Ondego held Torval’s shoulders. Another watchman held his legs. They were ready.

Then it began.

It was the strangest feeling that Rem had ever known. As if he could feel the heat and vitality of his body—its most latent energies, so easily taken for granted—flowing away through his palm and his fingers into Minniver … flowing away and leaving him weak, cold, tingling all over as though he had just awakened from a too-long nap under a snow-capped tree. Rem felt himself start to tremble, felt his skin begin to prickle with moisture and gooseflesh.

Beneath Minniver’s hands, Torval groaned and suddenly stiffened. Ondego and the watchman on Torval’s legs both held him still. Clearly, something was happening, a pain that cut right through Torval’s deathly stupor and snatched him back toward the surface of consciousness. Likewise, Minniver kept her hand pressed against the wound, never losing contact. Rem realized she was muttering something—incantations in an ancient tongue, no doubt some component of the magical transfusion ritual she was enacting.

Then Rem’s vision started to fill with a broad, black cloud. Upon that cloud there were whirling stars and fireflies. He heard a buzzing in his ears.
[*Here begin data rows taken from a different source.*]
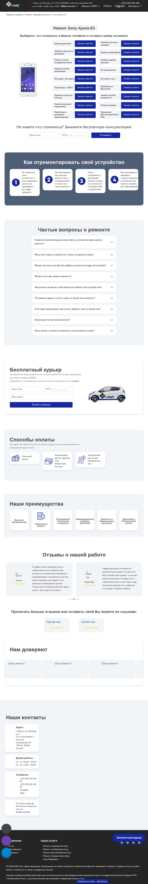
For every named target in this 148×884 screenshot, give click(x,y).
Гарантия (120, 6)
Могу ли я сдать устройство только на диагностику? (64, 255)
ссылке (75, 381)
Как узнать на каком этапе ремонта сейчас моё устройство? (68, 287)
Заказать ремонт (85, 44)
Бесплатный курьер (129, 837)
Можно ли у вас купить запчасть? (53, 276)
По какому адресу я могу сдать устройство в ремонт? (65, 298)
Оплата (107, 6)
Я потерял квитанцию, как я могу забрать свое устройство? (68, 309)
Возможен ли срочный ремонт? (52, 320)
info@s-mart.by (23, 812)
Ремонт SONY (89, 6)
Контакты (133, 6)
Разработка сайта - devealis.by (92, 882)
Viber (22, 793)
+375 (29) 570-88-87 (28, 780)
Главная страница (14, 15)
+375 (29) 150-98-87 (28, 785)
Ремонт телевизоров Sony (55, 849)
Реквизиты (13, 853)
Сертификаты (14, 849)
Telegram (24, 790)
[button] (69, 599)
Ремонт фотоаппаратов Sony (57, 853)
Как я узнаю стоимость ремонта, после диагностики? (64, 331)
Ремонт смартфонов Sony (37, 15)
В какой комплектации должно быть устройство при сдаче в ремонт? (68, 242)
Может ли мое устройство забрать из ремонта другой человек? (70, 265)
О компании (68, 6)
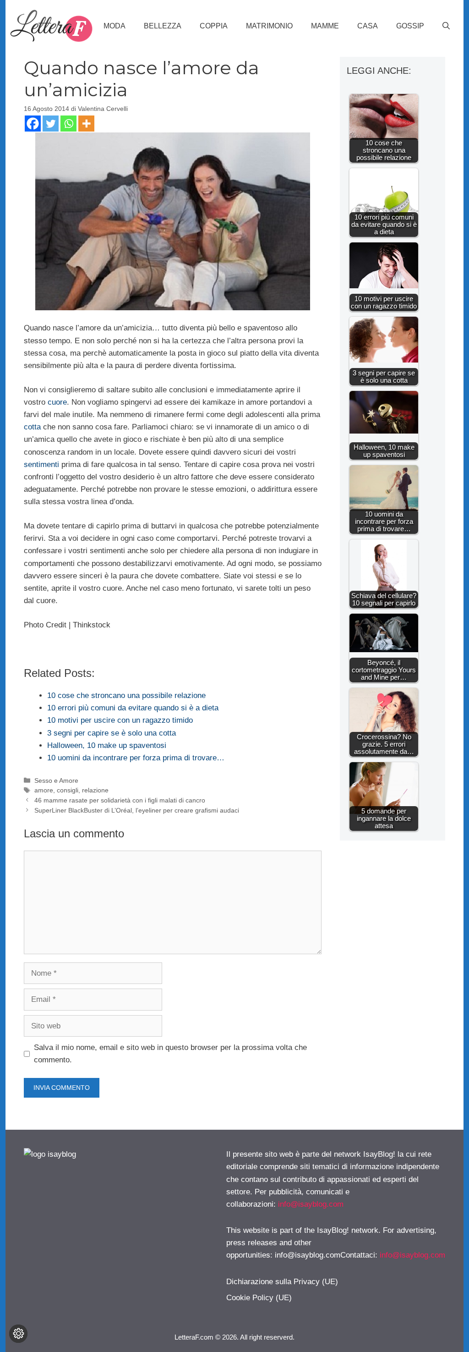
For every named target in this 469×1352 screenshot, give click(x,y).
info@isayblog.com (311, 1204)
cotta (32, 427)
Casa (367, 26)
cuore (57, 402)
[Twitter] (51, 123)
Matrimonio (269, 26)
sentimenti (41, 464)
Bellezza (162, 26)
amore (43, 790)
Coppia (214, 26)
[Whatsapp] (68, 123)
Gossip (410, 26)
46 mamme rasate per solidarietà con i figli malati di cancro (119, 800)
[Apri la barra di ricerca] (446, 26)
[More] (86, 123)
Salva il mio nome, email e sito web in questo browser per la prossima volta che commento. (170, 1053)
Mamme (325, 26)
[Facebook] (33, 123)
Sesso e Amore (56, 780)
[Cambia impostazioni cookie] (18, 1334)
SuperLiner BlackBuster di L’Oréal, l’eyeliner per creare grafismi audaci (136, 810)
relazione (95, 790)
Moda (114, 26)
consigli (67, 790)
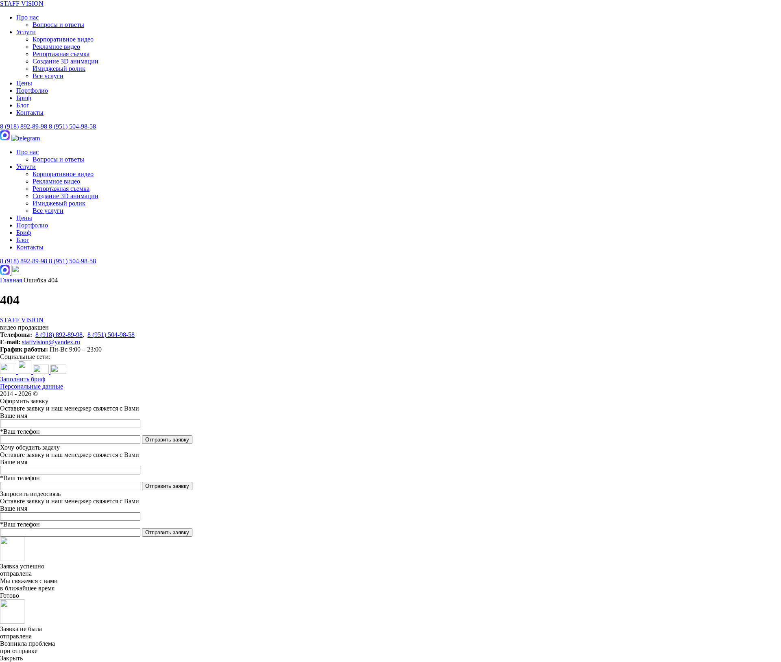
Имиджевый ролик (59, 68)
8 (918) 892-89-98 (24, 126)
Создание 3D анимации (65, 61)
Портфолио (32, 90)
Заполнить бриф (22, 379)
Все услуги (48, 75)
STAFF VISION (22, 3)
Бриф (23, 97)
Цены (24, 83)
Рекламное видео (56, 46)
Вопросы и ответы (58, 24)
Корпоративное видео (63, 39)
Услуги (26, 31)
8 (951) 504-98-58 (72, 126)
“Prefect,” he said, his voice sounding far away.

“He’s going white,” he heard Ondego say, also from far away.

“Just a moment longer,” Minniver answered.
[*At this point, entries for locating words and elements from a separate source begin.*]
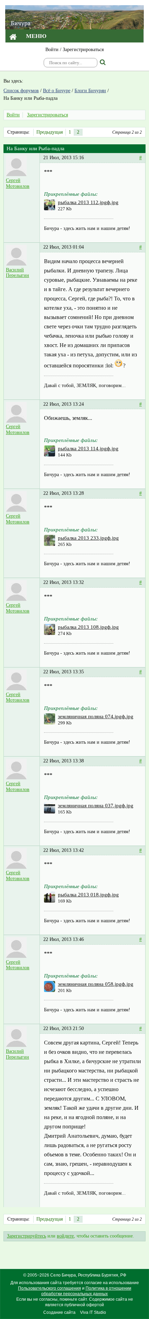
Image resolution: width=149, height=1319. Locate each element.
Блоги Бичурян (90, 90)
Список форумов (21, 90)
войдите (65, 1236)
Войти (52, 49)
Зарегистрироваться (83, 49)
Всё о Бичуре (56, 90)
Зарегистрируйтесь (26, 1236)
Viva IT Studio (93, 1312)
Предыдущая (49, 132)
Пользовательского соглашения (49, 1288)
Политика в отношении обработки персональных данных (86, 1291)
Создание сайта (59, 1312)
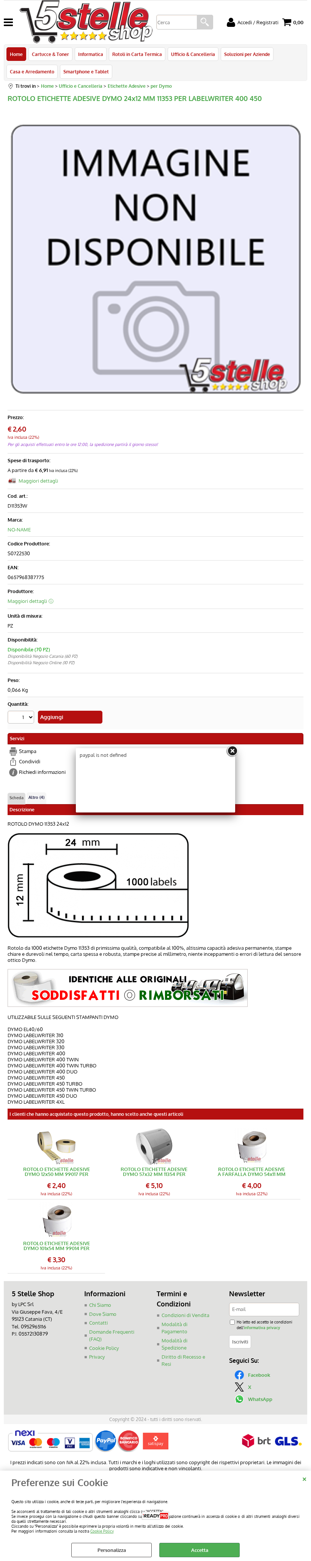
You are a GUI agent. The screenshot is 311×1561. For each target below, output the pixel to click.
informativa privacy (262, 1327)
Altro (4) (36, 797)
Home (16, 54)
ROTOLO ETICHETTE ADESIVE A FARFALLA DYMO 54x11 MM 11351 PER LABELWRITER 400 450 (252, 1172)
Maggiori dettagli (38, 481)
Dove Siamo (102, 1314)
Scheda (16, 797)
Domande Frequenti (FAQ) (111, 1335)
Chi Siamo (100, 1305)
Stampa (27, 751)
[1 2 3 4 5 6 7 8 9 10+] (22, 718)
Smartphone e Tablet (86, 71)
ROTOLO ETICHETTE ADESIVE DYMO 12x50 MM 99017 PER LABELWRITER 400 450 (56, 1172)
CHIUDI (304, 1478)
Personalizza (111, 1550)
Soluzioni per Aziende (247, 54)
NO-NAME (19, 530)
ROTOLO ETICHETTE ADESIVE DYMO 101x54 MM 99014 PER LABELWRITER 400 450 (56, 1246)
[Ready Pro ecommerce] (155, 1516)
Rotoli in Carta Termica (137, 54)
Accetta (199, 1550)
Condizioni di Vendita (185, 1315)
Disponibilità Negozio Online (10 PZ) (41, 662)
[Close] (232, 751)
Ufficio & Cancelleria (193, 54)
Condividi (29, 761)
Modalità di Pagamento (174, 1328)
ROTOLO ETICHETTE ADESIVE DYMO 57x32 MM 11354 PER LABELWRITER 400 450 (154, 1172)
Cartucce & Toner (50, 54)
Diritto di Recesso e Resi (183, 1360)
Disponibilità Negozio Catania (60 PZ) (42, 656)
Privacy (97, 1357)
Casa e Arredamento (32, 71)
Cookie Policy (102, 1530)
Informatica (90, 54)
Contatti (98, 1323)
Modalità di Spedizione (174, 1344)
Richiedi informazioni (42, 772)
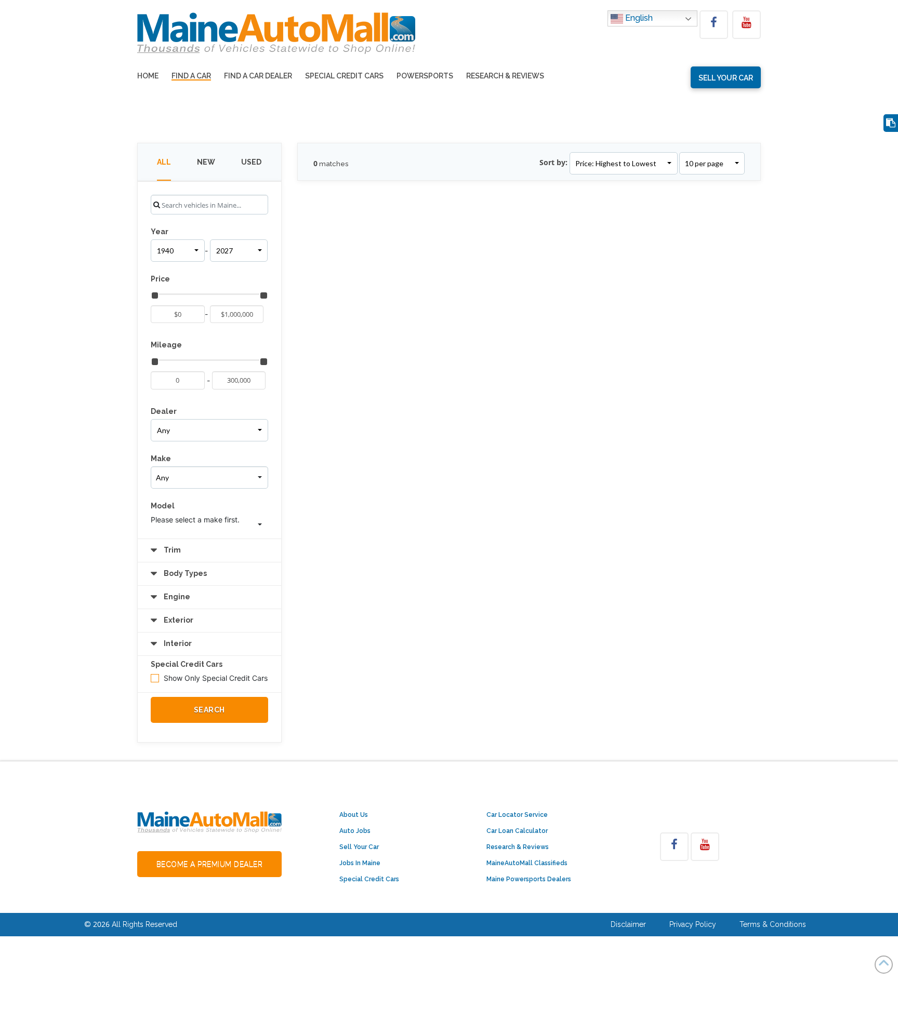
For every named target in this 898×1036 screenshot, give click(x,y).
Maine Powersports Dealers (528, 879)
Torval suddenly howled in pain. Rem blinked away the fireflies for a moment and saw the dwarf’s compact little body buck and arc. Then the darkness and the fireflies returned, and Rem felt himself drifting away again.

Finally, Minniver let go of him. That vague feeling of having something sucked away from him, something that his body needed and could not live without, subsided almost instantly. Despite the relief he felt, Rem couldn’t help but collapse. He toppled backward onto the earthen floor of the alleyway and gulped air, desperate to regain his vision and his senses. Vaguely, he heard Ondego shouting at him from very far away, shouting his name and slapping something, again and again.
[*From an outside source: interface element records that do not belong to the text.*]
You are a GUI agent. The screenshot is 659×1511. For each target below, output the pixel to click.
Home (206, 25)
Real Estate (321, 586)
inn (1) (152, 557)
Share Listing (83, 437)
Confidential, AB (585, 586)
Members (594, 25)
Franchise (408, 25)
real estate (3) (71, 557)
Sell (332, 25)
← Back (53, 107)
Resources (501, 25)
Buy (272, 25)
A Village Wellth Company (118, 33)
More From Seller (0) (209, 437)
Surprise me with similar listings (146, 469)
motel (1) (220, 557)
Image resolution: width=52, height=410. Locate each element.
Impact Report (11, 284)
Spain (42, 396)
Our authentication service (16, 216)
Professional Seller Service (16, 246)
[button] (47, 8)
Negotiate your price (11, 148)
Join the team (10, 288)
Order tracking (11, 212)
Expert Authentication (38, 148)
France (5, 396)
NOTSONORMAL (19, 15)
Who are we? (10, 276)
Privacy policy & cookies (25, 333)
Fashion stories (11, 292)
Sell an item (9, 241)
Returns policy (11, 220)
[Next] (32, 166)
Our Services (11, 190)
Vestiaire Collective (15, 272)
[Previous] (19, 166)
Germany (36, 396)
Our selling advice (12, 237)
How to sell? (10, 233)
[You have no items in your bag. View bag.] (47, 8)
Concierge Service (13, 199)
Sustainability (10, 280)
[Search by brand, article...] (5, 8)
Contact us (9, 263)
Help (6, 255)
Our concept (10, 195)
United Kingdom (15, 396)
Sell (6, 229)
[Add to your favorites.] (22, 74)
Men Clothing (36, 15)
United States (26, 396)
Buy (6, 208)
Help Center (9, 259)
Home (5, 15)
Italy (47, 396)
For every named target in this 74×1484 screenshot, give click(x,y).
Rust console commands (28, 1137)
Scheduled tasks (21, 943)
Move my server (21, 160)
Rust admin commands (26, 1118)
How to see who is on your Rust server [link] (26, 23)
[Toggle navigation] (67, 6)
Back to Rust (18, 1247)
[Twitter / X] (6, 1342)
Ondego was slapping him. Once, twice, three times the prefect’s rough hand whacked Rem’s face. Rem felt a heat rising in his cheeks in response to the hard strikes, and found himself vaguely delighted that he could feel something again. When Ondego moved to strike him a fourth time, Rem raised one hand weakly.

“Please,” he managed. “I’m here. I’m awake.”

Ondego did something then that both encouraged and unnerved Rem: the hard-faced prefect smiled. It was a warm smile, a genuine smile, but seemed strangely out of place on Ondego’s face. “Good lad,” he said. “I knew you wouldn’t desert us.”

He helped Rem to sit upright. Rem’s vision was finally clearing. In the torchlight, he saw Minniver bending over Torval. The dwarf lay on his side, his wound clearly visible.

Or rather, the place where his wound had been was clearly visible. There was still a great deal of blood smeared all about the lower part of Torval’s flank and back, but if Rem’s eyes did not deceive him, the dwarf’s wound was now fully closed, marked only by a rough drawn-in patch of scar tissue. It looked like a wound that had been closed for weeks, not just moments. Minniver, for her part, was exhausted and haggard. Nonetheless, she attended Torval kindly, whispering to him, asking him how he felt and whether or not he thought he could sit up. Rem saw Torval nod, and then Minniver helped him sit. The dwarf was deathly pale, but there was something like the rose of life blooming in his cheeks once more, the light of life seeping back into his small blue eyes.

Rem lay there, held up by Ondego, staring at Torval, who was held up by Minniver. The young man and the dwarf smiled at each other.

“You look like the sundry hells warmed over,” Torval croaked.

“You’re welcome,” Rem countered, and the two managed a round of weak, relieved laughter.